Führungskräfte haben einen Marketingvorstoß in voller Größenordnung für diesen Sommer angedeutet, der mit den Auslieferungen zusammenfallen soll. Anders als die derzeitige injizierbare Behandlung Zepbound ist Orforglipron als Tablette erhältlich, was es für Patientinnen und Patienten, die Vorbehalte gegenüber Nadeln haben, attraktiver machen könnte. Allein der Komfort könnte den adressierbaren Markt erweitern.
Zudem gibt es Wettbewerbsdruck. Novo Nordisk erhielt Ende letzten Jahres die FDA-Zulassung für sein orales Wegovy und startete im Januar den Verkauf in den USA; dabei wurden solide frühe Absatzimpulse gemeldet. Lillys Vorratsaufbau versetzt das Unternehmen in die Lage, bei einer Zulassung schnell zu handeln.
Über sein Gewichtsverlustgeschäft hinaus kündigte Lilly die Übernahme von Orna Therapeutics an, um in zirkuläre RNA-basierte Gen- und Autoimmuntherapien zu expandieren. Das Unternehmen berichtete außerdem über positive Phase-3-Ergebnisse für Retevmo bei nicht-kleinzelligem Lungenkrebs im Frühstadium.

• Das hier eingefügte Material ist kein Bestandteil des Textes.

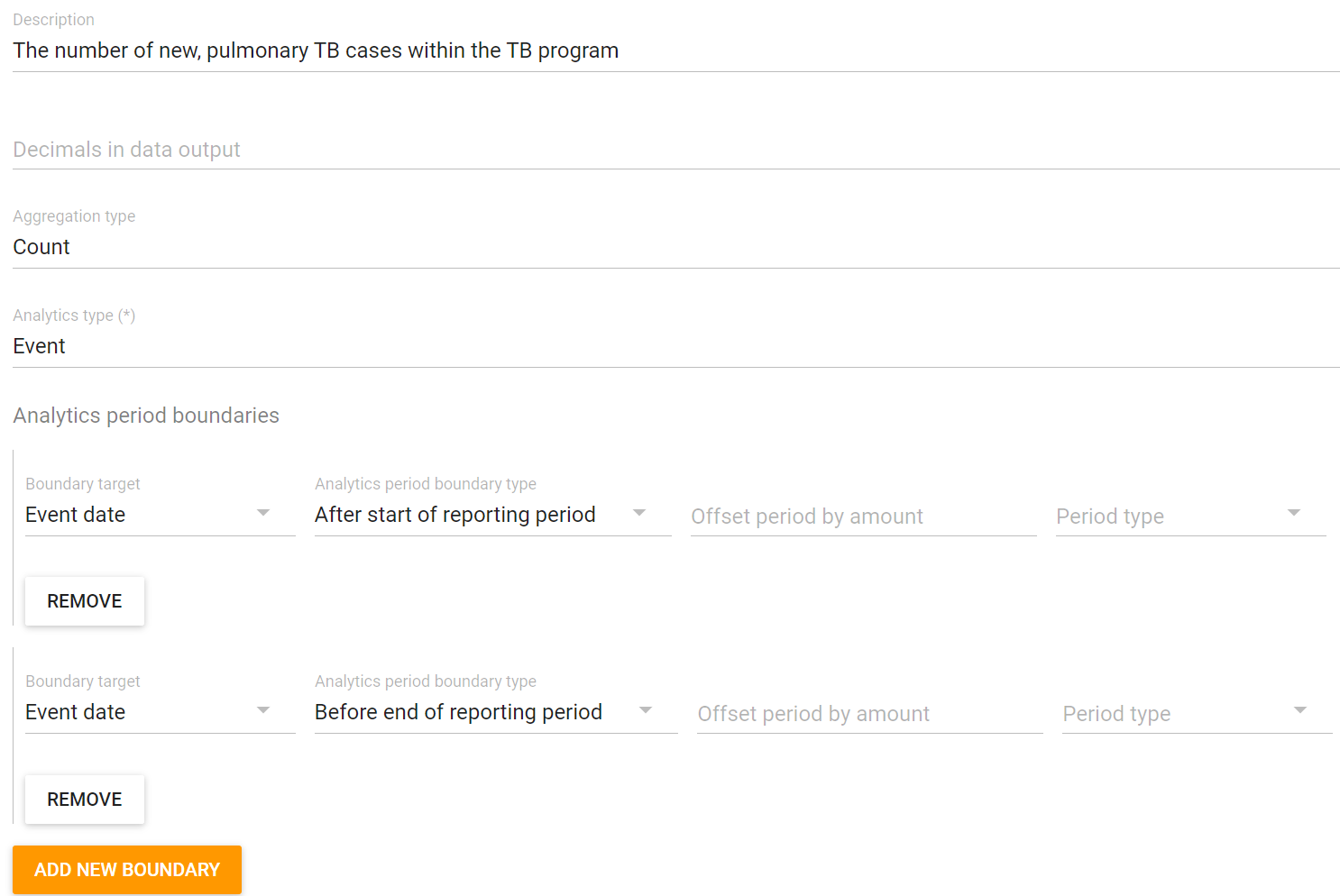Remove the Before end of reporting period boundary
1340x896 pixels.
coord(85,800)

Lilly hob Anstrengungen in der KI-gestützten Arzneimittelentwicklung hervor – parallel zu den Vorbereitungen für den großen Launch von orforglipron. Zirkuläre RNA-Assets wie ORN-252 befinden sich noch in einem frühen Stadium; es geht daher eher um langfristigen Optionswert als um kurzfristige Umsätze, sie passen jedoch zu Lillys jüngsten Akquisitionen in der genetischen Medizin und der Onkologie.
Diese Schritte rund um Orna Therapeutics, Retevmo, KI-Tools und orforglipron deuten auf ein breiteres Spektrum an Erlösquellen hin, die an große Therapiegebiete gekoppelt sind. Lilly versucht, seine Ertragsbasis über die aktuellen Blockbuster in Adipositas und Diabetes hinaus zu verbreitern. Positive Phase-3-Ergebnisse für Retevmo bei Lungenkrebs im Frühstadium stützen die Bemühungen, ein stärkeres Onkologie-Portfolio aufzubauen, das neben kardiometabolischen Medikamenten bestehen kann, statt sich auf ein enges Produktangebot zu verlassen.